[Start of Attachment]
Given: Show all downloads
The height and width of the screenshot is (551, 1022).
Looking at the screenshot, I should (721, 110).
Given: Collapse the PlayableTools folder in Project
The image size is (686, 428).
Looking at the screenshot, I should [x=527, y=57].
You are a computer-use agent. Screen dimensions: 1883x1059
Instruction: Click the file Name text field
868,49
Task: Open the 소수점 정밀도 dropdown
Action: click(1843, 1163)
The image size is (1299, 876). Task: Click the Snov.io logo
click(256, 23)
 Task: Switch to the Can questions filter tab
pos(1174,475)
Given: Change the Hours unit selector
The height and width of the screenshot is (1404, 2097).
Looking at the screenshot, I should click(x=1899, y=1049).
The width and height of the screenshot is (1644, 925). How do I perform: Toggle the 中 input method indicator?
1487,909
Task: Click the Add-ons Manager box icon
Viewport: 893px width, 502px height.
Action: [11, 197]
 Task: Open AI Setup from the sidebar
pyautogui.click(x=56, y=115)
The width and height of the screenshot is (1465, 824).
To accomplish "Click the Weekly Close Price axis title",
[End of Attachment]
▸ **DESCRIPTION OF THE TASK**
Retype the material above, line by line, exactly.

▸ **EXPECTED OUTPUT**
Given: Show all downloads
The height and width of the screenshot is (551, 1022).
Looking at the screenshot, I should (721, 110).
Given: Collapse the PlayableTools folder in Project
The image size is (686, 428).
Looking at the screenshot, I should [x=527, y=57].
You are a computer-use agent. Screen dimensions: 1883x1059
Instruction: Click the file Name text field
868,49
Task: Open the 소수점 정밀도 dropdown
Action: click(1843, 1163)
The image size is (1299, 876). Task: Click the Snov.io logo
click(256, 23)
 Task: Switch to the Can questions filter tab
pos(1174,475)
Given: Change the Hours unit selector
The height and width of the screenshot is (1404, 2097).
Looking at the screenshot, I should click(x=1899, y=1049).
The width and height of the screenshot is (1644, 925). How do I perform: Toggle the 中 input method indicator?
1487,909
Task: Click the Add-ons Manager box icon
Viewport: 893px width, 502px height.
Action: [11, 197]
 Task: Open AI Setup from the sidebar
pyautogui.click(x=56, y=115)
The width and height of the screenshot is (1465, 824).
To accomplish "Click the Weekly Close Price axis title",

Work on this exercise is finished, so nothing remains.